■ What you should do ■
Recreate the entire listing that appears below, exactly.

------------------------------------------------------------

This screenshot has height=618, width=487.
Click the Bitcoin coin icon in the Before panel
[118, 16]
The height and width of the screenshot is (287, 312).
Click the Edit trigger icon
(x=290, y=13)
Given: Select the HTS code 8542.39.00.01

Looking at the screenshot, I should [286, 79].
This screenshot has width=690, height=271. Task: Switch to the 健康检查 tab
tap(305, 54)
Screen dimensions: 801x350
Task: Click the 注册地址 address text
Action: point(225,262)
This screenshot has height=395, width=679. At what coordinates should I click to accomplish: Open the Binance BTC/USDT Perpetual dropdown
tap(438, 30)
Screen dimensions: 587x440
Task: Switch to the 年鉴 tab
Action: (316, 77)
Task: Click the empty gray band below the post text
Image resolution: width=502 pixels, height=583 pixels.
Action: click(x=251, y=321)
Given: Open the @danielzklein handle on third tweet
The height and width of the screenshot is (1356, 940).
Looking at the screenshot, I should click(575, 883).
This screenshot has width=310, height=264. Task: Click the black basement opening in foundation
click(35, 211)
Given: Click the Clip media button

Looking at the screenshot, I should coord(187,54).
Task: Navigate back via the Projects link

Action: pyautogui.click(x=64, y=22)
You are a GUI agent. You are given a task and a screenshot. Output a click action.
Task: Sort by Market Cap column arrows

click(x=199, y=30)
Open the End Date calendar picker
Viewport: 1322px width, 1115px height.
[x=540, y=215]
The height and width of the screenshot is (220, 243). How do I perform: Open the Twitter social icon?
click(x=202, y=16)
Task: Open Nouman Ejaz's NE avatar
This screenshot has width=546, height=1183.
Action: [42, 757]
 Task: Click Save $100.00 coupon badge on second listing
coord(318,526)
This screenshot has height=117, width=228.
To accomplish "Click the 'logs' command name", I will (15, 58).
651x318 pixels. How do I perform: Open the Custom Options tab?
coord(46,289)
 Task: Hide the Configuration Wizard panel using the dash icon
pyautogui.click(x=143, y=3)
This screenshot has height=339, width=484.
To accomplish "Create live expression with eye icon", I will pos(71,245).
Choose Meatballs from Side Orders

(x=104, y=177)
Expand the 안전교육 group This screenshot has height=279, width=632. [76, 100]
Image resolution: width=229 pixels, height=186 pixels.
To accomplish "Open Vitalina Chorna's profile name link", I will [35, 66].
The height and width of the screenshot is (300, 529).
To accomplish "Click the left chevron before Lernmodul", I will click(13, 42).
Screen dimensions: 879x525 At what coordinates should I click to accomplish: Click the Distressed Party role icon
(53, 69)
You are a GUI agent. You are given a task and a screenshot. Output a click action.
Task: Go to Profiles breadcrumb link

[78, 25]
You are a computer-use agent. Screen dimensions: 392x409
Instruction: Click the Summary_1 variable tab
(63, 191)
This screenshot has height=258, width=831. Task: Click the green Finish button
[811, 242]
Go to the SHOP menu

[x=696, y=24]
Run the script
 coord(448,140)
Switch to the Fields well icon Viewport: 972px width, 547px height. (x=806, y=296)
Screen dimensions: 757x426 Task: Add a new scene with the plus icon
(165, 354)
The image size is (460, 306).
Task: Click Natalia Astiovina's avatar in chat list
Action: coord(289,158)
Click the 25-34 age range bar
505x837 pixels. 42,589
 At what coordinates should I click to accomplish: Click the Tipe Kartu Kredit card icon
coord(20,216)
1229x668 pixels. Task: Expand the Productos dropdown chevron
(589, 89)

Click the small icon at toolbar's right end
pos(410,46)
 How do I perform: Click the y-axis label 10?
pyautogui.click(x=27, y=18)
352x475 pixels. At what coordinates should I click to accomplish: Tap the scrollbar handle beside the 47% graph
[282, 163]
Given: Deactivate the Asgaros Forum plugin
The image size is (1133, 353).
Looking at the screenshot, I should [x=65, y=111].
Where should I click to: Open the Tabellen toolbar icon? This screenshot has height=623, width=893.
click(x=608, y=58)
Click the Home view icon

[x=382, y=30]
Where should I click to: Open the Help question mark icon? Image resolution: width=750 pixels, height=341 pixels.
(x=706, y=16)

------------------------------------------------------------

■ Exercise answer ■
This screenshot has height=618, width=487.
Click the Bitcoin coin icon in the Before panel
[118, 16]
The height and width of the screenshot is (287, 312).
Click the Edit trigger icon
(x=290, y=13)
Given: Select the HTS code 8542.39.00.01

Looking at the screenshot, I should [286, 79].
This screenshot has width=690, height=271. Task: Switch to the 健康检查 tab
tap(305, 54)
Screen dimensions: 801x350
Task: Click the 注册地址 address text
Action: point(225,262)
This screenshot has height=395, width=679. At what coordinates should I click to accomplish: Open the Binance BTC/USDT Perpetual dropdown
tap(438, 30)
Screen dimensions: 587x440
Task: Switch to the 年鉴 tab
Action: (316, 77)
Task: Click the empty gray band below the post text
Image resolution: width=502 pixels, height=583 pixels.
Action: click(x=251, y=321)
Given: Open the @danielzklein handle on third tweet
The height and width of the screenshot is (1356, 940).
Looking at the screenshot, I should click(575, 883).
This screenshot has width=310, height=264. Task: Click the black basement opening in foundation
click(35, 211)
Given: Click the Clip media button

Looking at the screenshot, I should coord(187,54).
Task: Navigate back via the Projects link

Action: pyautogui.click(x=64, y=22)
You are a GUI agent. You are given a task and a screenshot. Output a click action.
Task: Sort by Market Cap column arrows

click(x=199, y=30)
Open the End Date calendar picker
Viewport: 1322px width, 1115px height.
[x=540, y=215]
The height and width of the screenshot is (220, 243). How do I perform: Open the Twitter social icon?
click(x=202, y=16)
Task: Open Nouman Ejaz's NE avatar
This screenshot has width=546, height=1183.
Action: [42, 757]
 Task: Click Save $100.00 coupon badge on second listing
coord(318,526)
This screenshot has height=117, width=228.
To accomplish "Click the 'logs' command name", I will (15, 58).
651x318 pixels. How do I perform: Open the Custom Options tab?
coord(46,289)
 Task: Hide the Configuration Wizard panel using the dash icon
pyautogui.click(x=143, y=3)
This screenshot has height=339, width=484.
To accomplish "Create live expression with eye icon", I will pos(71,245).
Choose Meatballs from Side Orders

(x=104, y=177)
Expand the 안전교육 group This screenshot has height=279, width=632. [76, 100]
Image resolution: width=229 pixels, height=186 pixels.
To accomplish "Open Vitalina Chorna's profile name link", I will [35, 66].
The height and width of the screenshot is (300, 529).
To accomplish "Click the left chevron before Lernmodul", I will click(13, 42).
Screen dimensions: 879x525 At what coordinates should I click to accomplish: Click the Distressed Party role icon
(53, 69)
You are a GUI agent. You are given a task and a screenshot. Output a click action.
Task: Go to Profiles breadcrumb link

[78, 25]
You are a computer-use agent. Screen dimensions: 392x409
Instruction: Click the Summary_1 variable tab
(63, 191)
This screenshot has height=258, width=831. Task: Click the green Finish button
[811, 242]
Go to the SHOP menu

[x=696, y=24]
Run the script
 coord(448,140)
Switch to the Fields well icon Viewport: 972px width, 547px height. (x=806, y=296)
Screen dimensions: 757x426 Task: Add a new scene with the plus icon
(165, 354)
The image size is (460, 306).
Task: Click Natalia Astiovina's avatar in chat list
Action: coord(289,158)
Click the 25-34 age range bar
505x837 pixels. 42,589
 At what coordinates should I click to accomplish: Click the Tipe Kartu Kredit card icon
coord(20,216)
1229x668 pixels. Task: Expand the Productos dropdown chevron
(589, 89)

Click the small icon at toolbar's right end
pos(410,46)
 How do I perform: Click the y-axis label 10?
pyautogui.click(x=27, y=18)
352x475 pixels. At what coordinates should I click to accomplish: Tap the scrollbar handle beside the 47% graph
[282, 163]
Given: Deactivate the Asgaros Forum plugin
The image size is (1133, 353).
Looking at the screenshot, I should [x=65, y=111].
Where should I click to: Open the Tabellen toolbar icon? This screenshot has height=623, width=893.
click(x=608, y=58)
Click the Home view icon

[x=382, y=30]
Where should I click to: Open the Help question mark icon? Image resolution: width=750 pixels, height=341 pixels.
(x=706, y=16)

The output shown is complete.